Required work: I need all of the entries printed exactly.

Collected data entries

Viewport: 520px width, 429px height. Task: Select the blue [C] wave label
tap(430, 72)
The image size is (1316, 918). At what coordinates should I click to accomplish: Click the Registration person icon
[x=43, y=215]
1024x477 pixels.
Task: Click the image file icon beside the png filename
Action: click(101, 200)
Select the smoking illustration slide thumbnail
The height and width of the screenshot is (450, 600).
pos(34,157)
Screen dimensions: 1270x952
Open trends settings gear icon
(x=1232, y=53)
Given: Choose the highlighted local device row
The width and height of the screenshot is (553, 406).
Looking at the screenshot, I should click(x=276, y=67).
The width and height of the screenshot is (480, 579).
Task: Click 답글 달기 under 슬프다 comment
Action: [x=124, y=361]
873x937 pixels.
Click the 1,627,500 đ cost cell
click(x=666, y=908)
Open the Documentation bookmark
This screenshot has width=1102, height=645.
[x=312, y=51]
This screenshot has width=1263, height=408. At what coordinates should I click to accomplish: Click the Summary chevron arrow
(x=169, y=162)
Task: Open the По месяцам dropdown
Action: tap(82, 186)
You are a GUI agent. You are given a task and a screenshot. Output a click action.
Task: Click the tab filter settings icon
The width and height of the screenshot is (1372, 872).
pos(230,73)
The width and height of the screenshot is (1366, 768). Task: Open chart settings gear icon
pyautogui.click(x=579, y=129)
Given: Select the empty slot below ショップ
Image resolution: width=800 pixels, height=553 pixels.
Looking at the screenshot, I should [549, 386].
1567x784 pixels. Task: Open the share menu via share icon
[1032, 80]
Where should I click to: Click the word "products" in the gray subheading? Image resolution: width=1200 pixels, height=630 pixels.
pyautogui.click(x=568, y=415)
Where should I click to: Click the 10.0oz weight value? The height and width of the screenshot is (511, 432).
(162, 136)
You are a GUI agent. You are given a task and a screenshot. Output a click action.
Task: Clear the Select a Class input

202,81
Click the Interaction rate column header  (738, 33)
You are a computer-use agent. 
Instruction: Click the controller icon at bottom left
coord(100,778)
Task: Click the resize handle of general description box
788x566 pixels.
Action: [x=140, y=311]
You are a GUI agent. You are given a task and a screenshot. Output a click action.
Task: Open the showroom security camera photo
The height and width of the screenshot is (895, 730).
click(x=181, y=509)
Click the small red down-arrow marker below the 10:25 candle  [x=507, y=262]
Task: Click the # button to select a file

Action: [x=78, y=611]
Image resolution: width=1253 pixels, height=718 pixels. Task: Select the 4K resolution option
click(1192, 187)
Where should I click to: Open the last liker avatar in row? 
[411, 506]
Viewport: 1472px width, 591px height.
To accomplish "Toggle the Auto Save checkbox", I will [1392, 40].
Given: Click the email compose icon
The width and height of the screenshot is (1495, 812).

Problem solution:
Viewport: 520px width, 429px height. Task: Select the blue [C] wave label
tap(430, 72)
The image size is (1316, 918). At what coordinates should I click to accomplish: Click the Registration person icon
[x=43, y=215]
1024x477 pixels.
Task: Click the image file icon beside the png filename
Action: click(101, 200)
Select the smoking illustration slide thumbnail
The height and width of the screenshot is (450, 600).
pos(34,157)
Screen dimensions: 1270x952
Open trends settings gear icon
(x=1232, y=53)
Given: Choose the highlighted local device row
The width and height of the screenshot is (553, 406).
Looking at the screenshot, I should click(x=276, y=67).
The width and height of the screenshot is (480, 579).
Task: Click 답글 달기 under 슬프다 comment
Action: [x=124, y=361]
873x937 pixels.
Click the 1,627,500 đ cost cell
click(x=666, y=908)
Open the Documentation bookmark
This screenshot has width=1102, height=645.
[x=312, y=51]
This screenshot has width=1263, height=408. At what coordinates should I click to accomplish: Click the Summary chevron arrow
(x=169, y=162)
Task: Open the По месяцам dropdown
Action: tap(82, 186)
You are a GUI agent. You are given a task and a screenshot. Output a click action.
Task: Click the tab filter settings icon
The width and height of the screenshot is (1372, 872).
pos(230,73)
The width and height of the screenshot is (1366, 768). Task: Open chart settings gear icon
pyautogui.click(x=579, y=129)
Given: Select the empty slot below ショップ
Image resolution: width=800 pixels, height=553 pixels.
Looking at the screenshot, I should [549, 386].
1567x784 pixels. Task: Open the share menu via share icon
[1032, 80]
Where should I click to: Click the word "products" in the gray subheading? Image resolution: width=1200 pixels, height=630 pixels.
pyautogui.click(x=568, y=415)
Where should I click to: Click the 10.0oz weight value? The height and width of the screenshot is (511, 432).
(162, 136)
You are a GUI agent. You are given a task and a screenshot. Output a click action.
Task: Clear the Select a Class input

202,81
Click the Interaction rate column header  (738, 33)
You are a computer-use agent. 
Instruction: Click the controller icon at bottom left
coord(100,778)
Task: Click the resize handle of general description box
788x566 pixels.
Action: [x=140, y=311]
You are a GUI agent. You are given a task and a screenshot. Output a click action.
Task: Open the showroom security camera photo
The height and width of the screenshot is (895, 730).
click(x=181, y=509)
Click the small red down-arrow marker below the 10:25 candle  [x=507, y=262]
Task: Click the # button to select a file

Action: [x=78, y=611]
Image resolution: width=1253 pixels, height=718 pixels. Task: Select the 4K resolution option
click(1192, 187)
Where should I click to: Open the last liker avatar in row? 
[411, 506]
Viewport: 1472px width, 591px height.
To accomplish "Toggle the Auto Save checkbox", I will [1392, 40].
Given: Click the email compose icon
The width and height of the screenshot is (1495, 812).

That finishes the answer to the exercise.